Enam bulan yang lalu. Sudah berapa lama dia memperhatikanku?
Aku tidak marah. Tapi dia benar, aku mulai sedikit takut.
“Meskipun kamu menjalin kehidupan yang sulit dan berat. Tapi, kamu masih mau membantu seseorang yang membutuhkan tanpa ragu-ragu. Aku sangat menyukai bagian dirimu itu."
"Aku ... hanya melakukan apa yang seharusnya
kulakukan."
“Aku suka orang yang bisa melakukan apa yang seharusnya
mereka lakukan.”
Saat dia tersenyum padaku, aku merasakan cahaya lembut
seperti cahaya bulan.
Dia memiliki wajah cantik dan rambut perak, yang jarang
terlihat di Jepang.
Dia memiliki suasana misterius. Mungkin kata 'Dewi' sangat cocok untuknya.
[Jadilah orang yang bisa membantu orang lain.]
Ini adalah kata-kata yang ditinggalkan orang tuaku dan aku masih menyimpannya meskipun mereka sudah tiada. Dan karena aku mencoba menjadi orang seperti itu, kerabatku memanfaatkan kebaikanku.
Mungkin aku menjalani gaya hidup yang salah---
Bohong jika aku mengatakan tidak pernah memikirkannya
seperti itu.
Tapi, fakta bahwa Tojo-san membenarkannya membuatku merasa
sangat nyaman.
Aku merasa kata-katanya memiliki arti yang sangat kuat.

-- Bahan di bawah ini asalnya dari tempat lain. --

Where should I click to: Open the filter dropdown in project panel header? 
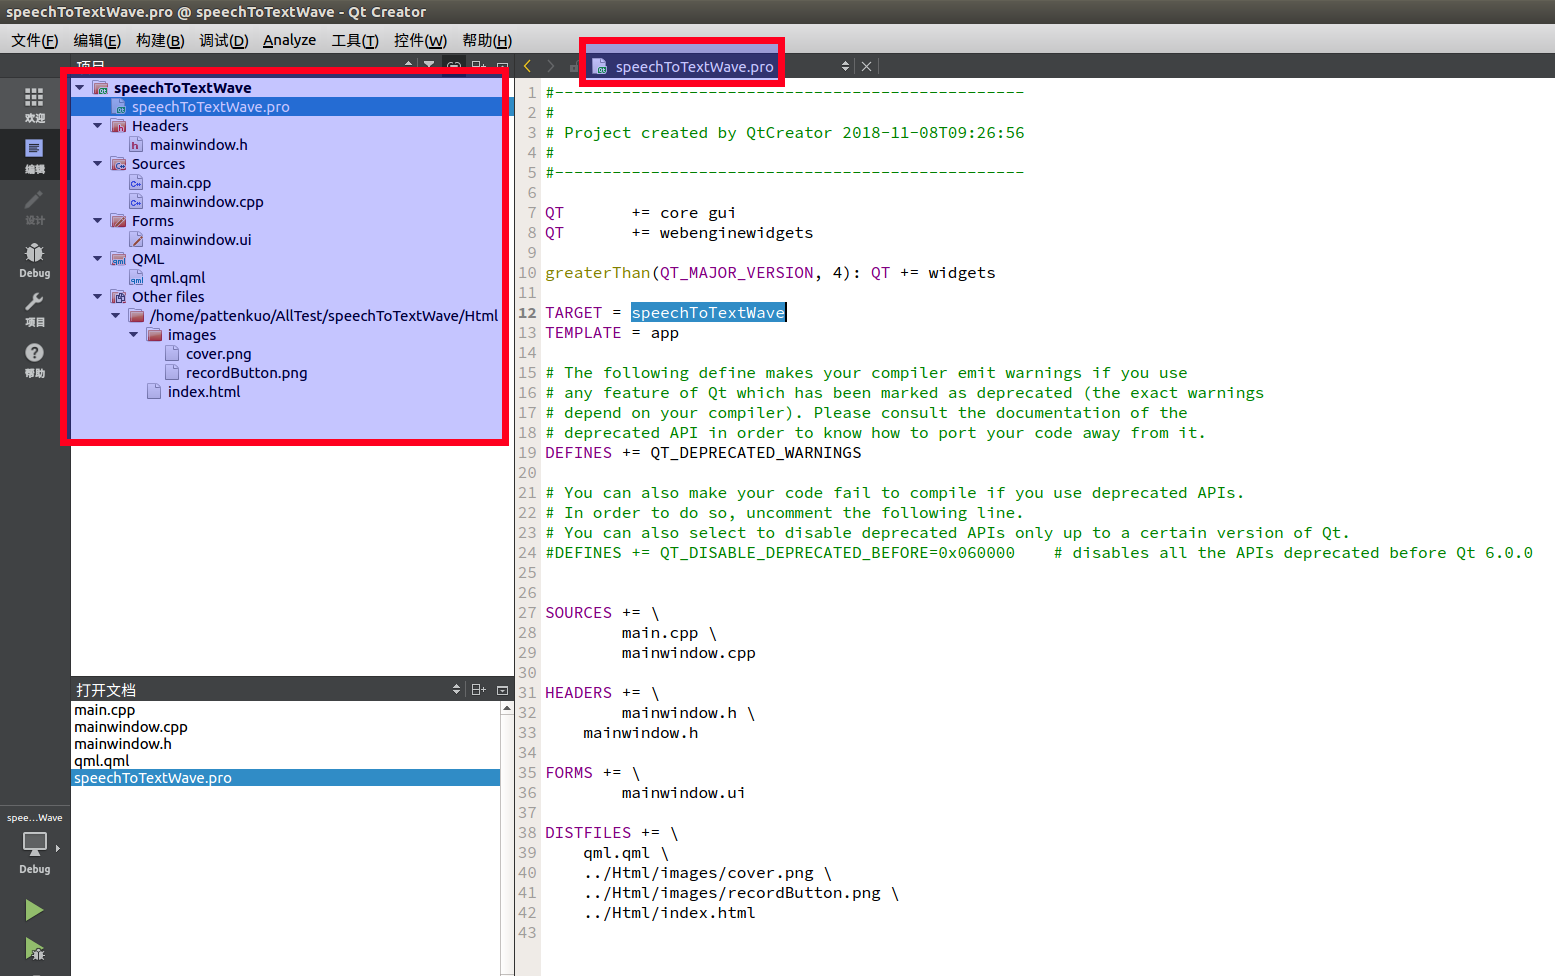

"Mendengar kata-kata seperti itu dari Tojo-san... membuat hidupku lebih berarti."
“Aku juga sangat senang mengetahui bahwa Inamori-kun masih hidup dan baik-baik saja."
Mungkinkah dia benar-benar seorang Dewi...?
Segera setelah aku mendengar kata itu keluar dari mulut kecilnya. Aku langsung menggaruk pipiku untuk menutupi rasa maluku.
"Jadi-, kamu mau 'kan menikah denganku?"
---Tapi, kata-katanya yang terakhir adalah hal yang berbeda.